The film was plugged in at a dead time during the festival to a theater of bored movie geeks:
The director, Roth was so impressed that he sent a copy to Steven Spielberg, who was also blown away by it.
Knowles showed the film again to sold out crowds, and was able to bring in the three kids, now adults, who had made the film. They received a thunderous standing ovation when it was over.
Somehow those kids recreated everything, the snakes, the sliding-under-the-truck scene, they even blew a truck up somehow.
There is a short trailer available at the AICN link which shows the boulder scene, and you can get a little taste of what a great job those kids did.
Unfortunately, there is currently no venue or plan to make the film available for a wide audience.

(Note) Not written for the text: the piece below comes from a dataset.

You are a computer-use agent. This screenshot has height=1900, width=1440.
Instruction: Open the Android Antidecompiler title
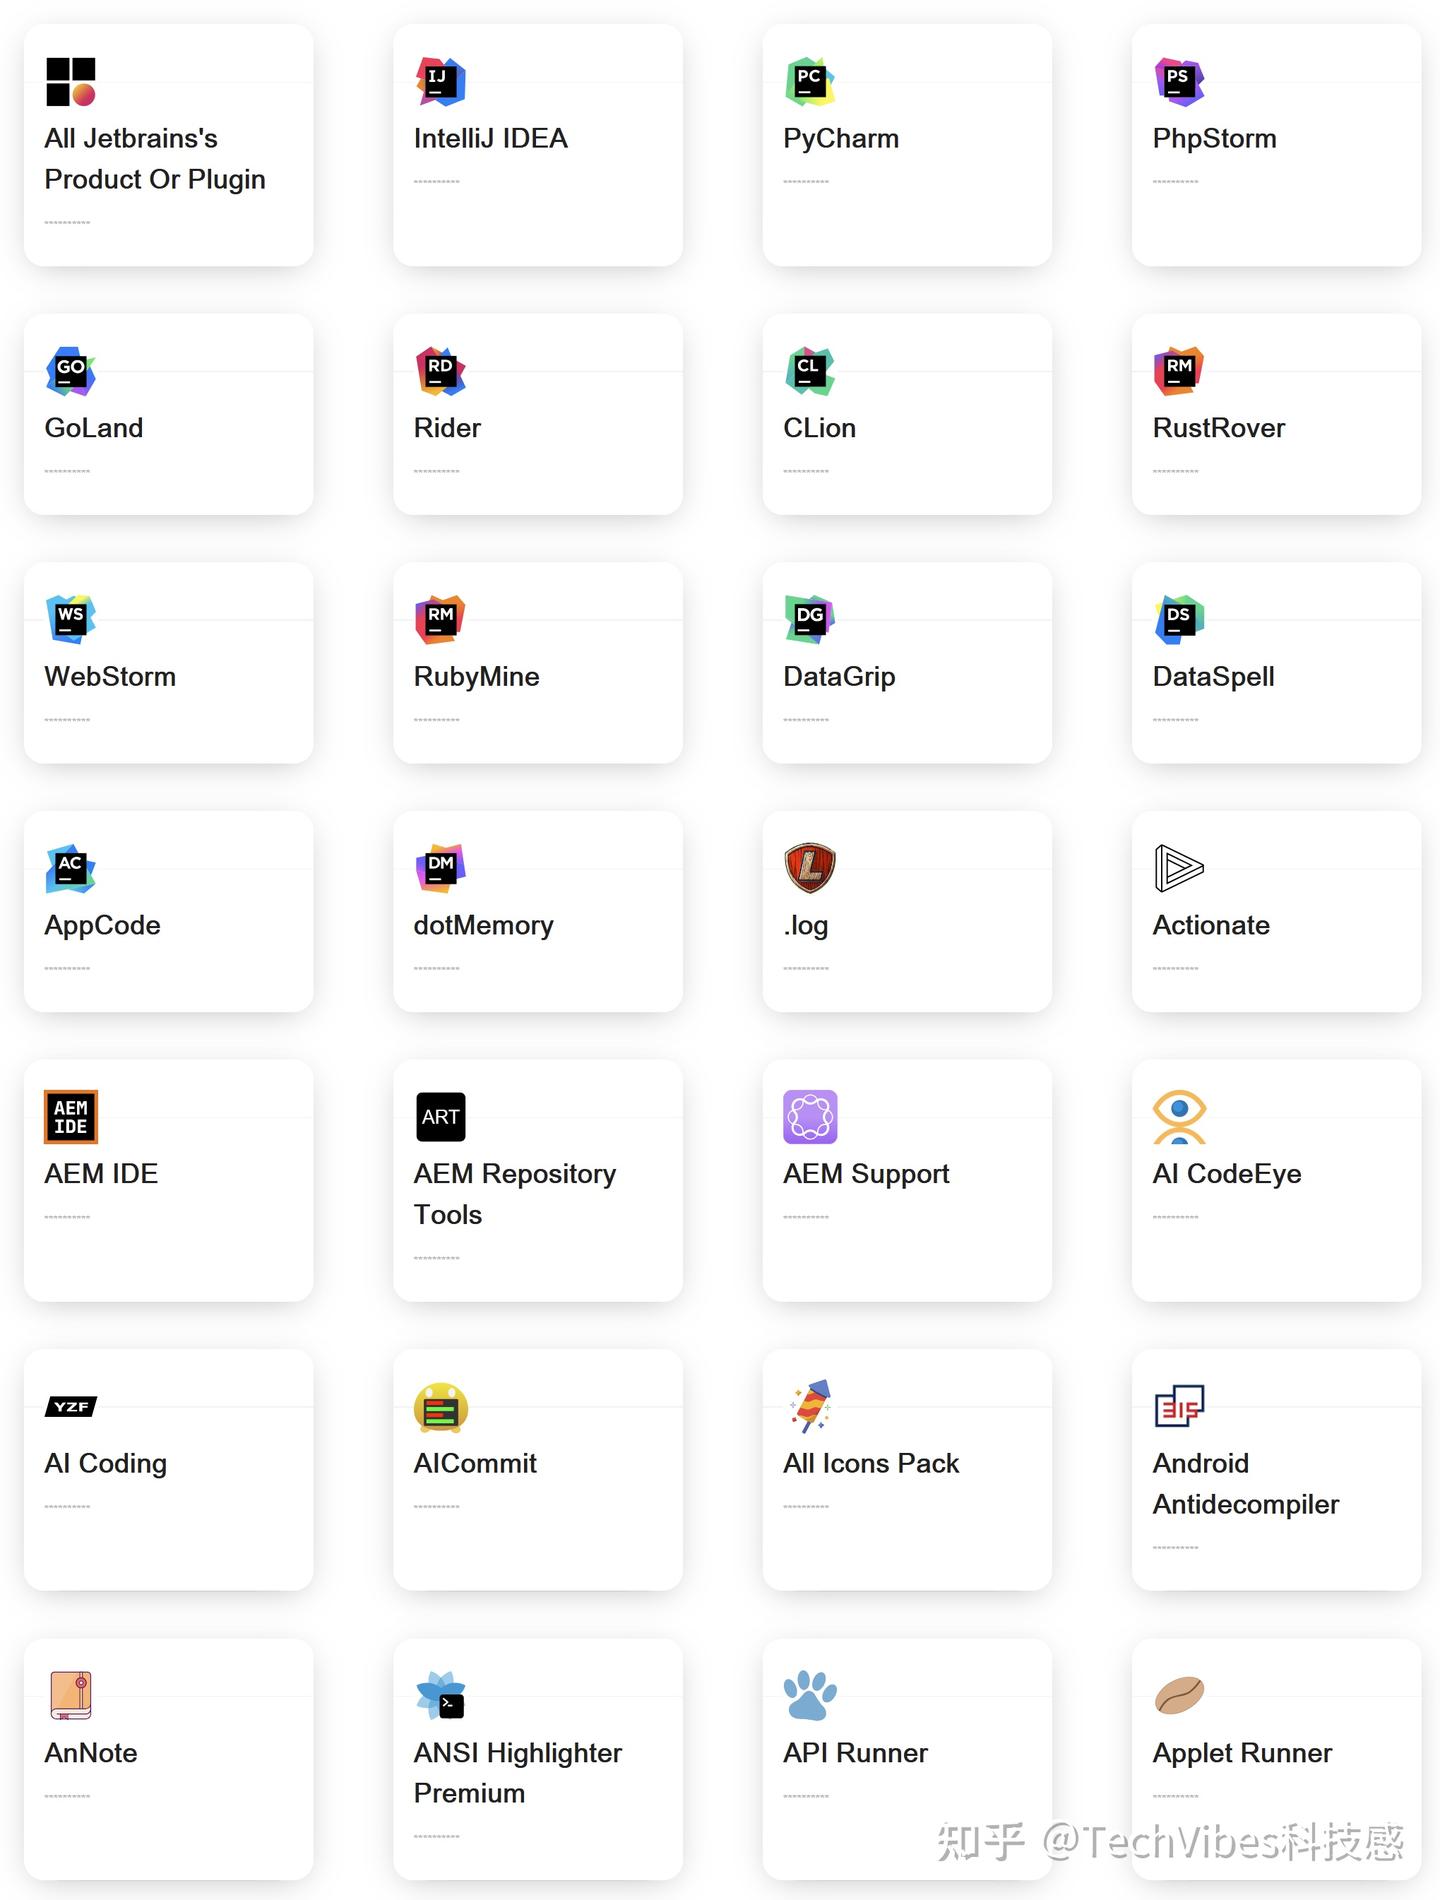[1245, 1484]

Knowles is pushing on his site for Spielberg and Lucas to make it an extra on the Raiders DVD. I hope that it becomes available somewhere. I would love to see this film. I think it would be especially fun to see in a theater of appreciative fans, rooting for the kids to pull it off, thinking that they’ve got to mess up this next scene, how can they possibly…and they do.
I’d be happy to settle for something on DVD or online, though. This is kind of an amazing story. These kids stuck with this for seven years, and by all accounts turned out a pretty amazing labor of love. I hope I get to see it.
That is single handedly the greatest review of a film I have ever read. I was nearly crying at the end of just the review baby! I can only imagine how good the film is…
My boyfriend called me on Saturday practically giddy about this. He lives in Austin and actually managed to get a ticket and see it. Haven’t had a chance to ask him how it was, though…
Spielberg has seen it and doesn’t seem to have a problem with it. They may not be in violation of any copyright violations if they weren’t trying to make any money off of it, but IANAL. I hpe Lucas and Spieberg don’t try to stop the film from being shown anywhere, they’ll just look like jerks if they do.
Went to see it this afternoon, it really is quite amazing. Especially some of the action sequences. Lots of fun to watch, too… the crowd was going nuts. And the makers were there to take questions after the screening.
There’s no reason to make a fuss about copyright yet… Spielberg has seen it and likes it, and the guys who made it aren’t out to make any money off it. They seemed pretty surprised at the reaction, to be honest. I mean, they got a standing ovation at the end. They couldn’t answer questions about a DVD release because before this weekend I get the impression they hadn’t really thought about it at all.
I hope it gets to tour around a little so more people can watch though. Has to be on a big screen in a crowded theater though.